If your small office is like most, you're probably connected to the Internet using a Linksys, or some other brand of consumer router that cost about $100.00.

Ah, the folly of men. Women too, since the vast majority of office managers are female.

Our clients are throwing their little blue Linksys boxes out the window, and replacing them with industrial strength routers.

Read the letter below to a client who is considering the upgrade. The consultation was precipitated by the ominous notice recently sent out by Microsoft to all Microsoft registered users about the Slammer worm. "The vulnerability exploited by the worm was known..." Now they tell us.

Dear Dr. N,

More about security in general, and the features of the Rapier switches.

"Firewall" is a general term for a host of networking protocols that provide network security. It refers to a layer that all data must pass through when communication occurs between computers on your LAN and the Internet.

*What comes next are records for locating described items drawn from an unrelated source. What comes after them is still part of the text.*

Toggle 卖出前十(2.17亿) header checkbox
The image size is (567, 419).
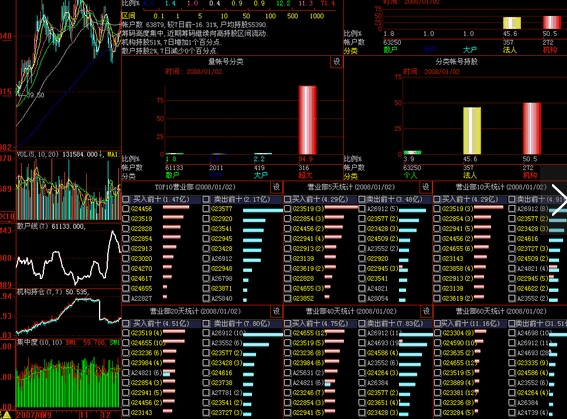click(206, 199)
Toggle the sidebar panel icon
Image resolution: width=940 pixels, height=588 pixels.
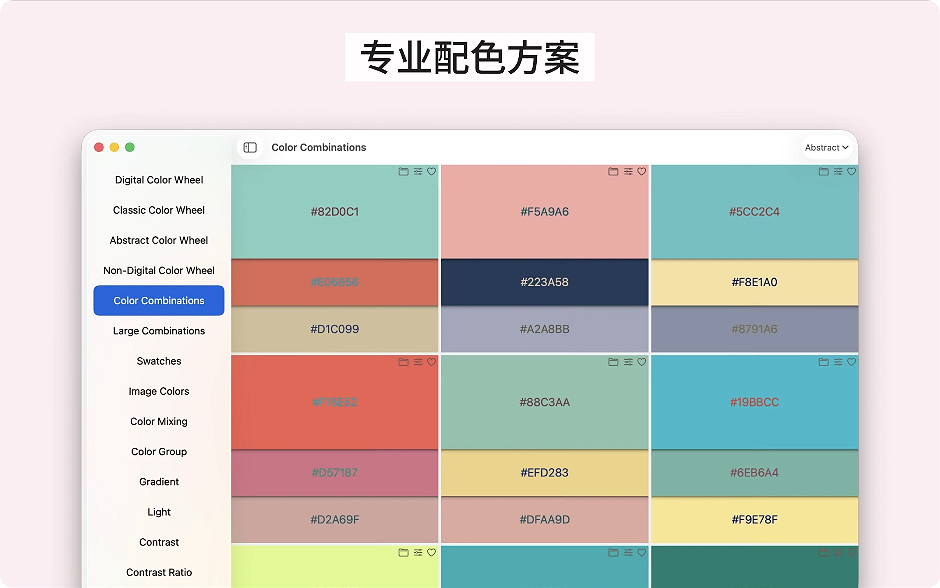coord(250,147)
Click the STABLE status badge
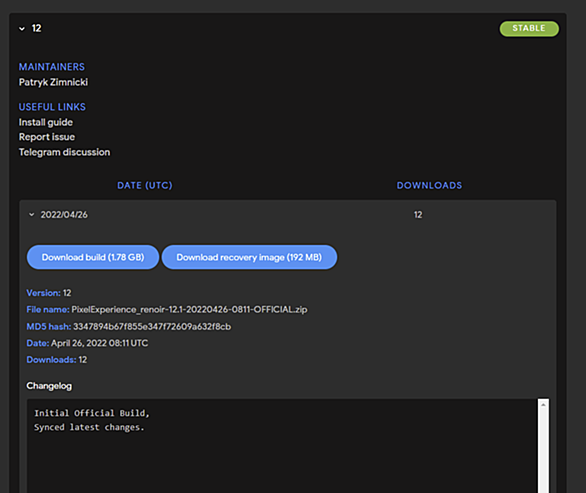The height and width of the screenshot is (493, 586). [x=529, y=28]
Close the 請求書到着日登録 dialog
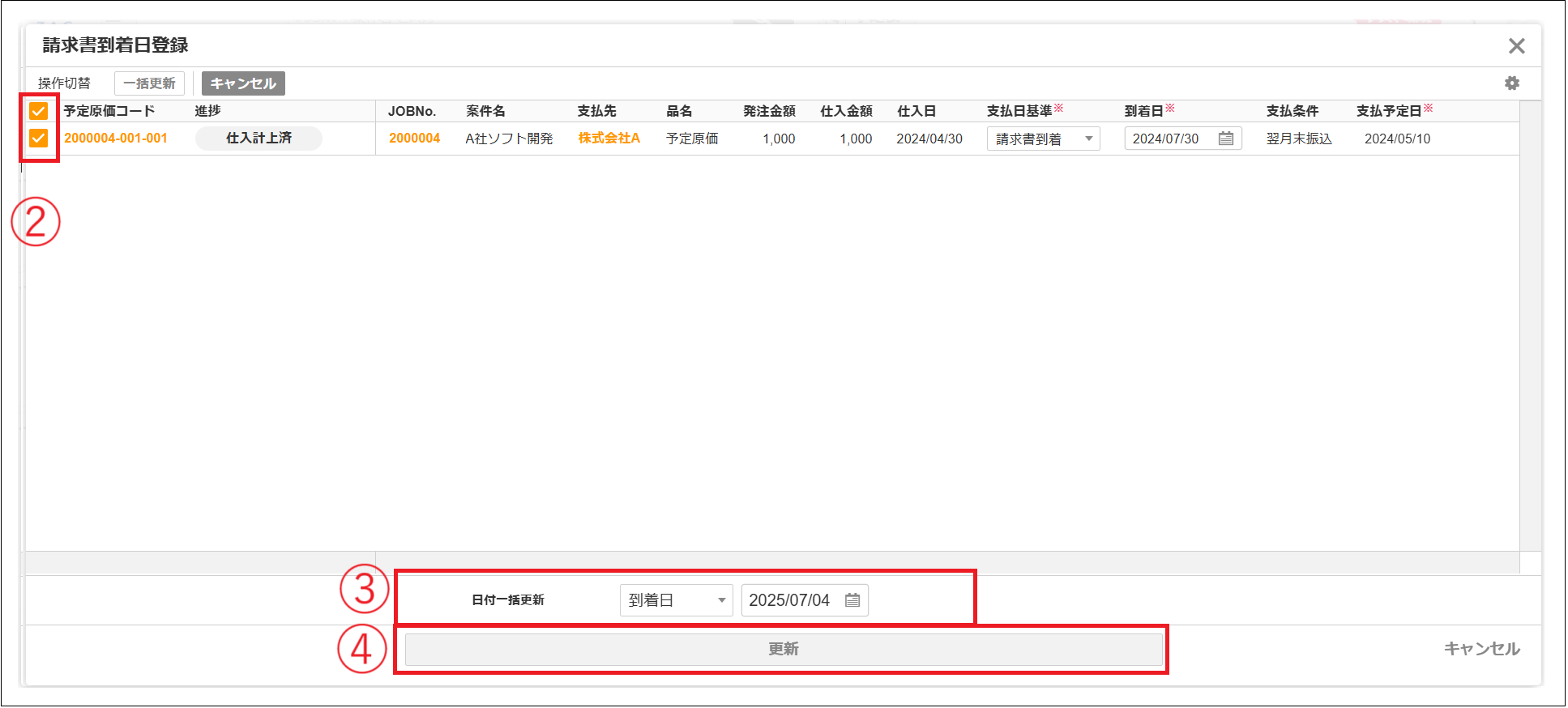The height and width of the screenshot is (708, 1568). [x=1516, y=46]
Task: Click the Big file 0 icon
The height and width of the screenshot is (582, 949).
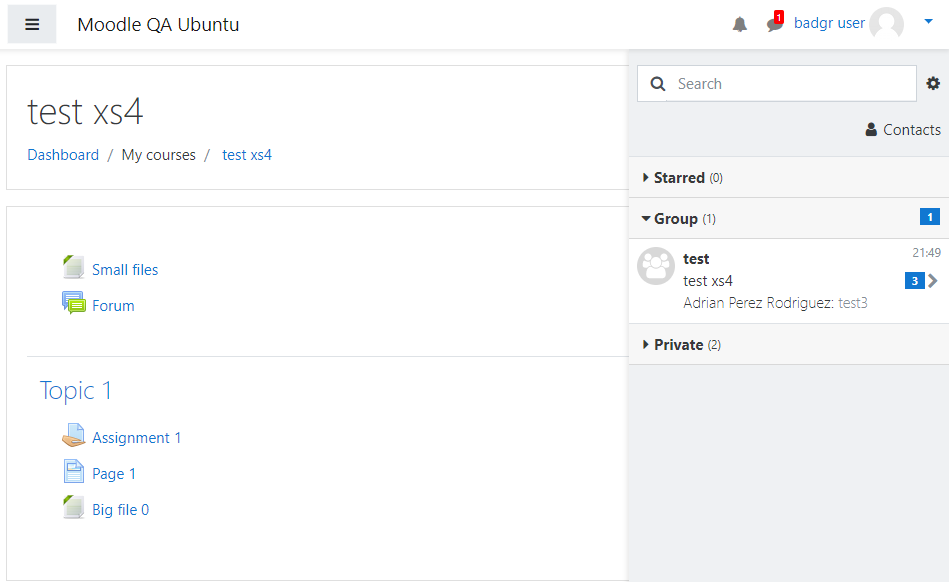Action: tap(74, 507)
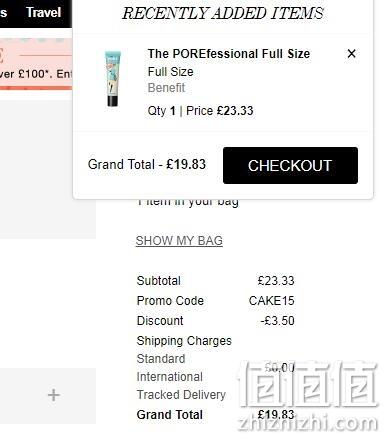Viewport: 387px width, 440px height.
Task: Click the plus icon in the grey panel
Action: 53,395
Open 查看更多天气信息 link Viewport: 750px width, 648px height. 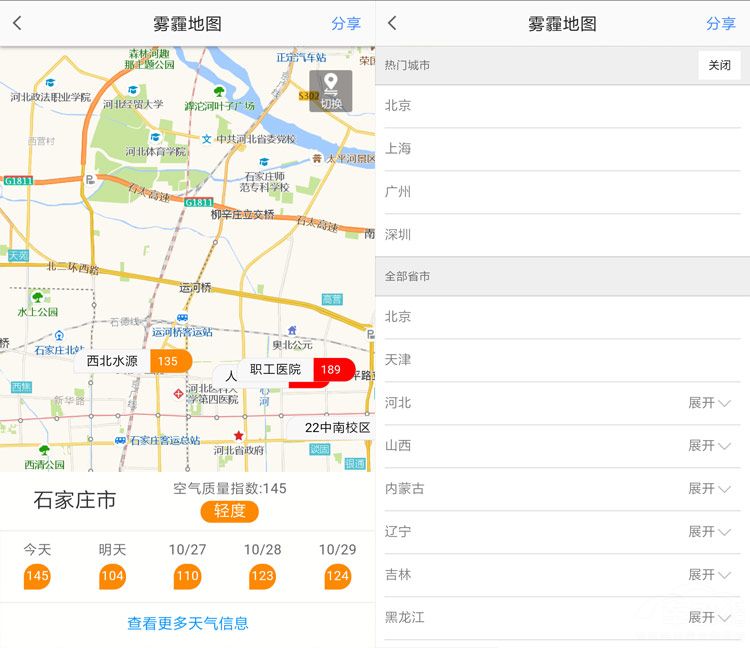point(187,623)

"NAT" means Network Address Translation. This is the most basic level of security. It allows computers on the LAN to communicate with computers on the Internet, but the transfer of data is controlled by the LAN computer. Therefore, a computer on the Internet cannot get to a computer on the LAN unless their are specific ports open and pointing to a computer on the LAN and that computer is listening for data on that port. The weakness here is that a hacker can exploit an open port if that port service is vulnerable to attack. NAT is suitable for stopping driveway hackers, but not a criminal bent on breaking in. Your consumer routers use NAT.

"Gateway Proxy" is the oldest and most common form of security. The proxy server (either a computer or a CPU in a router) acts as a communication buffer between the LAN and the Internet. Any exchange of data occurs within the buffer before data comes in or goes out of your network. If the exchange is irregular, the proxy is closed and the data doesn't go through. Basically, proxy security duplicates all of your network traffic, so the process is relatively slow. Your consumer routers don't use proxy.

"Stateful Packet Inspection" is the latest industry standard of security, and it can refer to a broad range of security services. The gist is that the hardware chipset looks at each packet of information, studies it, and decides if the data in the packet matches what the programs on both sides of the connection are intended to be doing. So if a packet of info has worm code, and the data is supposed to be e-mail, it will drop the packet.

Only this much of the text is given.